## EXERCICE COURT A
Recopiez à l'identique les enregistrements, du tout premier jusqu'à la ligne contenant « Action: (x=391, y=220) », celle-ci comprise.

## EXTRAIT À LIRE
Paresse, impatience, manque de temps, agacement rapide, etc., les nouveaux défauts du consommateur moderne ne sont pas simples à contrecarrer pour les entreprises. Pourtant, ils offrent d’innombrables opportunités business. Banques, acteurs du numérique ou spécialistes de la livraison le comprennent.

“Voir l’extérieur et rencontrer des gens me fait terriblement plaisir: voilà un bon moment que je ne suis pas sorti de chez moi.” Ce dessinateur qui assiste au lancement de son livre dans une librairie bruxelloise n’est pourtant plus en confinement depuis des mois. “Mais en tant que graphiste indépendant qui bosse de chez moi, je n’ai pas forcément de nécessité de sortir de la maison sauf exceptionnellement, pour quelques achats bien spécifiques. Le reste, je me le fais livrer.

Est-ce la paresse qui convainc les citadins adeptes de la livraison de payer le même prix que pour manger dans un resto où ils bénéficient du service et de l’ambiance? Probablement.

Panier repas, courses alimentaires livrées à domicile depuis le supermarché, matériel de dessin sur Amazon: ce dessinateur fait venir à lui tout ce dont il a besoin depuis son smartphone ou son ordinateur. Et pour se faire plaisir? Des sushis grâce à Deliveroo ou Uber Eats, suivis d’un bon film en streaming sur l’écran géant de son salon. Et même pour un achat de dernière minute, il peut se faire livrer un paquet de beurre ou une bouteille de lait grâce à l’une de ces plateformes de livraison ultra-rapide comme il en existe de plus en plus.

Depuis quelques années déjà, le consommateur roi, habitué à toujours plus de propositions alléchantes, se montre de plus en plus exigeant. Il veut tout, tout de suite et sans devoir sortir “inutilement” de chez lui. De plus, il ne veut pas s’ennuyer avec des tâches ingrates ou que d’autres peuvent faire pour lui – pour autant que son budget le lui permette. Il faut dire que certaines études sérieuses tendent à prouver que la flemme fait intégralement partie de notre capital génétique. Résultat? Les entrepreneurs les plus malins ont rebondi sur la tendance à la paresse et à quelques autres “défauts” modernes du consommateur pour développer de nouvelles offres.

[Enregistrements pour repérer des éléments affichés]
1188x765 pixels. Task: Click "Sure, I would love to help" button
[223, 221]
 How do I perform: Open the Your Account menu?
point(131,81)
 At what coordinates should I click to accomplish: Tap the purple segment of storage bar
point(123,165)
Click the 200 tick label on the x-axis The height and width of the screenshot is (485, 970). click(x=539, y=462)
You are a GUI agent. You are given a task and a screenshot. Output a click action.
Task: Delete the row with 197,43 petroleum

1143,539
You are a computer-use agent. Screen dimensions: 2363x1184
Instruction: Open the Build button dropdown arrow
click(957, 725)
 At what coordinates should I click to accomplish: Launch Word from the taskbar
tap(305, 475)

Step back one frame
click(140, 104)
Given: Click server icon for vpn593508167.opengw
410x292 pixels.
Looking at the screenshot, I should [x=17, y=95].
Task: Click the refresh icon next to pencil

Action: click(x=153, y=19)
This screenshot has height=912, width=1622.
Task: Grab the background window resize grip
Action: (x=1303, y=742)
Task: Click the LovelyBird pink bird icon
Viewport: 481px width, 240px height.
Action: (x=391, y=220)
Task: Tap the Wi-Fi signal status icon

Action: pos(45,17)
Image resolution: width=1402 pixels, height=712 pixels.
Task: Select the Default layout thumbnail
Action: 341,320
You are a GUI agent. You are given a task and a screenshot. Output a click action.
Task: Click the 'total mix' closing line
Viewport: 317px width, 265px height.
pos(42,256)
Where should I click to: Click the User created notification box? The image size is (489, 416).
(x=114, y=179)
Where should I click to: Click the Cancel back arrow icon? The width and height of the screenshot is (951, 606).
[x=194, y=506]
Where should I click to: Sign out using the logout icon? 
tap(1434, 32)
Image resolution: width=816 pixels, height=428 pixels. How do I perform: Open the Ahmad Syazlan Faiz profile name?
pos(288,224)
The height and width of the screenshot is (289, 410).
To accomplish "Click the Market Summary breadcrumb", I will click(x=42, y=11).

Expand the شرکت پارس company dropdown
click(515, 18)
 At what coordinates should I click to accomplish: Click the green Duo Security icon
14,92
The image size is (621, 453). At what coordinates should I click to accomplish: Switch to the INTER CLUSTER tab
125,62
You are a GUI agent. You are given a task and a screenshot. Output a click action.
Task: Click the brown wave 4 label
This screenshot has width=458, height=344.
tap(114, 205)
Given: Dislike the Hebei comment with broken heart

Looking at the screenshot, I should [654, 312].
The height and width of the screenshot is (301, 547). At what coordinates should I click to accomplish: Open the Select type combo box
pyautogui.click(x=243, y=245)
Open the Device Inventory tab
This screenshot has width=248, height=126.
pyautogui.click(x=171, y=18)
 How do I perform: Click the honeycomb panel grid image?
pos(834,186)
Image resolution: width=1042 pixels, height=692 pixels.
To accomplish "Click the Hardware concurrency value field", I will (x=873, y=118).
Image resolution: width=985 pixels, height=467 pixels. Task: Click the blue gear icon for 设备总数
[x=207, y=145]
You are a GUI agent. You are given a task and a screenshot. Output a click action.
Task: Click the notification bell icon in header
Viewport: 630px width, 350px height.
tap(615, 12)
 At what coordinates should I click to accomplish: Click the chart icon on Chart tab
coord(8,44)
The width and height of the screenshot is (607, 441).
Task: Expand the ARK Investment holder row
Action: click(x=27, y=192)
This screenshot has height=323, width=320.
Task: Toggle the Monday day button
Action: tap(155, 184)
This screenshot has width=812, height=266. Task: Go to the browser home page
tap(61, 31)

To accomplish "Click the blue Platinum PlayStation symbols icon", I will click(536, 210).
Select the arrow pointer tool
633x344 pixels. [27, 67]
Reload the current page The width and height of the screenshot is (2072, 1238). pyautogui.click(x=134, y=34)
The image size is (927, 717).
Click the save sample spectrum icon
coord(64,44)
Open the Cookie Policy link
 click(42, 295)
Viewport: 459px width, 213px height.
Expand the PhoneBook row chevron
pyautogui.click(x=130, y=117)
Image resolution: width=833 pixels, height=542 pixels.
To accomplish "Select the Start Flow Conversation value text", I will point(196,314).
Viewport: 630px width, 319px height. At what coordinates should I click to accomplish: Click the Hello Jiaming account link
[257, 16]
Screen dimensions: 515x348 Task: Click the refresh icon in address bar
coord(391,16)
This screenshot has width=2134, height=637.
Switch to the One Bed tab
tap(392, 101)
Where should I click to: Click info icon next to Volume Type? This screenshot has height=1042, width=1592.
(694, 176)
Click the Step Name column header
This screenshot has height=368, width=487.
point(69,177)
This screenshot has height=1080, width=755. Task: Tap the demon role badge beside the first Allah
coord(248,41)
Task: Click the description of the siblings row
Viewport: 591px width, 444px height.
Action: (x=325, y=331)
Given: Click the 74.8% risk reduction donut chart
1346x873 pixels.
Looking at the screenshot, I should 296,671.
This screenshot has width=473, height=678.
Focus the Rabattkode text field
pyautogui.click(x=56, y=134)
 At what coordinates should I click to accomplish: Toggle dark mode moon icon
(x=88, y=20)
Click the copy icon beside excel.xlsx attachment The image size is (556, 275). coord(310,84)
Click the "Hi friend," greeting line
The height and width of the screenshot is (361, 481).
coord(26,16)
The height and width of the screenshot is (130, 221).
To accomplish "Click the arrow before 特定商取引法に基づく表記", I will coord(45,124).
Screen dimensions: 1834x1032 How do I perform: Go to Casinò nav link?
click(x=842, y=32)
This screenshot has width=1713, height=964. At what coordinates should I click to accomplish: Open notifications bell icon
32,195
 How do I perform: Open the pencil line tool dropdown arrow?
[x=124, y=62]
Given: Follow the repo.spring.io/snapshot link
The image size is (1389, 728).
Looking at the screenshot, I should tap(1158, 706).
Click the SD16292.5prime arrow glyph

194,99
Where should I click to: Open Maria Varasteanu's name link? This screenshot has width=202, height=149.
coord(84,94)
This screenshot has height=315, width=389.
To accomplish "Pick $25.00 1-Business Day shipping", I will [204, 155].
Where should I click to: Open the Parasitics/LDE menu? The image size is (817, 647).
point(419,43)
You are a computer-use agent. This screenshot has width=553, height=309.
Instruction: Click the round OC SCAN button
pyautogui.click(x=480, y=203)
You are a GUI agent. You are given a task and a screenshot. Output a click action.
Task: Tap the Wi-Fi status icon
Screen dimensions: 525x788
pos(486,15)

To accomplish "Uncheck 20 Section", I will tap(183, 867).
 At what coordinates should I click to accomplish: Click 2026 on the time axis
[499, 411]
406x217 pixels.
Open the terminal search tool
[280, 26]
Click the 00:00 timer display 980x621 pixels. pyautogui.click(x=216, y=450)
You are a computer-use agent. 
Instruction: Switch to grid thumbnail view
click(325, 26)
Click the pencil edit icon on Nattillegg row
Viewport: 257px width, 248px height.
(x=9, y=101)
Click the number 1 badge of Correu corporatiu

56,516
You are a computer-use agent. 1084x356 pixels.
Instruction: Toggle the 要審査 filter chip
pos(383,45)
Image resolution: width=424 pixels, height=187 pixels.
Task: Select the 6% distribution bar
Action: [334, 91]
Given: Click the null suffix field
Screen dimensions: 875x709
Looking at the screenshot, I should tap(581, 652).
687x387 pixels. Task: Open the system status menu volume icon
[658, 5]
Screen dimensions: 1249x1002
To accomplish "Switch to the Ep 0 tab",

## EXERCICE COURT B
Dans l'extrait sur le consommateur moderne, sur quel écran le dessinateur regarde-t-il un film en streaming ?

## RÉPONSE COMPLÈTE A
1188x765 pixels. Task: Click "Sure, I would love to help" button
[223, 221]
 How do I perform: Open the Your Account menu?
point(131,81)
 At what coordinates should I click to accomplish: Tap the purple segment of storage bar
point(123,165)
Click the 200 tick label on the x-axis The height and width of the screenshot is (485, 970). click(x=539, y=462)
You are a GUI agent. You are given a task and a screenshot. Output a click action.
Task: Delete the row with 197,43 petroleum

1143,539
You are a computer-use agent. Screen dimensions: 2363x1184
Instruction: Open the Build button dropdown arrow
click(957, 725)
 At what coordinates should I click to accomplish: Launch Word from the taskbar
tap(305, 475)

Step back one frame
click(140, 104)
Given: Click server icon for vpn593508167.opengw
410x292 pixels.
Looking at the screenshot, I should [x=17, y=95].
Task: Click the refresh icon next to pencil

Action: click(x=153, y=19)
This screenshot has height=912, width=1622.
Task: Grab the background window resize grip
Action: (x=1303, y=742)
Task: Click the LovelyBird pink bird icon
Viewport: 481px width, 240px height.
Action: (x=391, y=220)

## RÉPONSE COMPLÈTE B
Sur l'écran géant de son salon.